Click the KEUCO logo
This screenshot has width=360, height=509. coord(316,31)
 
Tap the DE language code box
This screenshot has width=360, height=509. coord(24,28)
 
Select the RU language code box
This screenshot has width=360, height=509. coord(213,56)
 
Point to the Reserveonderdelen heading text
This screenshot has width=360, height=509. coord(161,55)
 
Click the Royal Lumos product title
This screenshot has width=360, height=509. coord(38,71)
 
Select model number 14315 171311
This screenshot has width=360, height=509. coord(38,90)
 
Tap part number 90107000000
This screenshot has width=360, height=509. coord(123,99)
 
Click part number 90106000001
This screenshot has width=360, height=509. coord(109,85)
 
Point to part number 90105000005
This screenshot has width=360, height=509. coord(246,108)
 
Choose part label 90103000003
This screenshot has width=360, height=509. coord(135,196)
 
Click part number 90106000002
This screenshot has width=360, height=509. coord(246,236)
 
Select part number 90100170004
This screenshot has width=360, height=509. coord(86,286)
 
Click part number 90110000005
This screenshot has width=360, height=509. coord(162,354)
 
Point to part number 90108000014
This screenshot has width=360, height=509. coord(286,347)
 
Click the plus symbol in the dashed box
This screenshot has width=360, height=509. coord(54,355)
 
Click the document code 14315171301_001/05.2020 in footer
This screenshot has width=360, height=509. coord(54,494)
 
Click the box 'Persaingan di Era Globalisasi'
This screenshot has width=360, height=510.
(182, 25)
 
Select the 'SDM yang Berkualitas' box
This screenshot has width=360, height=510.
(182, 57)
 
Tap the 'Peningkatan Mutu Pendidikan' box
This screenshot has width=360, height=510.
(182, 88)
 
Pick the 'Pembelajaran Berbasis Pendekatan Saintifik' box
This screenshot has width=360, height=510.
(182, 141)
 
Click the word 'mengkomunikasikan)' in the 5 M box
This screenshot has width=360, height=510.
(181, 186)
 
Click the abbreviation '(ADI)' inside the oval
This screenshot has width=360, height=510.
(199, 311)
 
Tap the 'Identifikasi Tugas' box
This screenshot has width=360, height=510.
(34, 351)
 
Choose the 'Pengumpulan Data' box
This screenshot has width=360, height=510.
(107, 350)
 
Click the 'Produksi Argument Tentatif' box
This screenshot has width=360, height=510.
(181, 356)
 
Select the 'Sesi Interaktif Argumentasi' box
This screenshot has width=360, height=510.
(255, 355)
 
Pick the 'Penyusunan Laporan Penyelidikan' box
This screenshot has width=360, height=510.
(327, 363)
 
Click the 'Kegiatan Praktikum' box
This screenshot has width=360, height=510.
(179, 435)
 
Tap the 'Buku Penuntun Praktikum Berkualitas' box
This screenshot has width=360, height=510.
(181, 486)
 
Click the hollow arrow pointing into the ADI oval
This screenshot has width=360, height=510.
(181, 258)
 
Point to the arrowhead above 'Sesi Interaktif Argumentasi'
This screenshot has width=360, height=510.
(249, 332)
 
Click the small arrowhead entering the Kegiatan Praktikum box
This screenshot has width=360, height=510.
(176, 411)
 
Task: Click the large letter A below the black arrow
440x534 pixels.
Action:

○ ○ ○ ○

### Problem to work on
Copy the lines above, starting at the first one and stopping after the one containing "This screenshot has width=360, height=509. coord(38,71)", and add 50 to each coordinate value in the answers.

### Answer for this exercise
Click the KEUCO logo
This screenshot has width=360, height=509. coord(366,81)
 
Tap the DE language code box
This screenshot has width=360, height=509. coord(74,78)
 
Select the RU language code box
This screenshot has width=360, height=509. coord(263,106)
 
Point to the Reserveonderdelen heading text
This screenshot has width=360, height=509. coord(211,105)
 
Click the Royal Lumos product title
This screenshot has width=360, height=509. coord(88,121)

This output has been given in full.